* _Entries supplied_
^^^^^^^^
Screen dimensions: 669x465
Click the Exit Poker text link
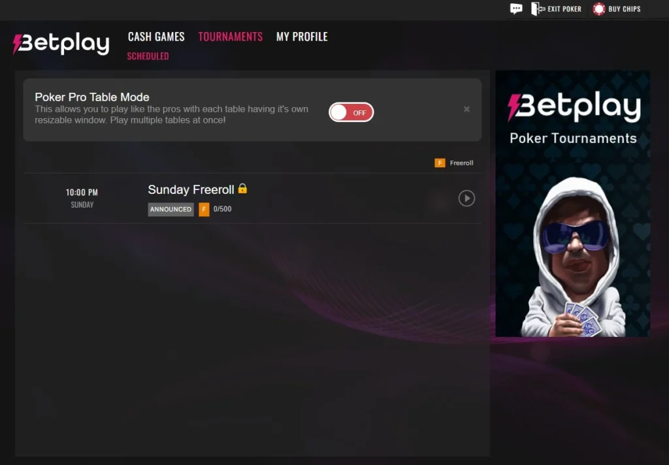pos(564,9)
^^^^^^^^
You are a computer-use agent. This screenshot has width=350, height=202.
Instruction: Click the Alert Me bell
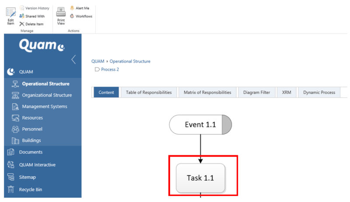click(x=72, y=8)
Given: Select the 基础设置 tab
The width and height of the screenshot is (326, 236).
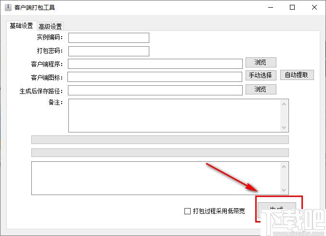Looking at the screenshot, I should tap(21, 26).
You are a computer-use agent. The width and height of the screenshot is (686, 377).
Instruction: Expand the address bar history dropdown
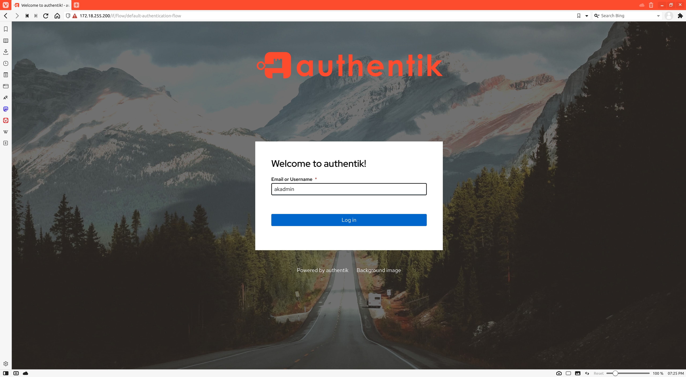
^^^^^^^^
* _Work to be completed_
Locate each line in the items above that contains the string "agent" and copy those lines. Case counts.

* _In response_
You are a computer-use agent. This screenshot has width=350, height=202.
You are a computer-use agent. The width and height of the screenshot is (686, 377).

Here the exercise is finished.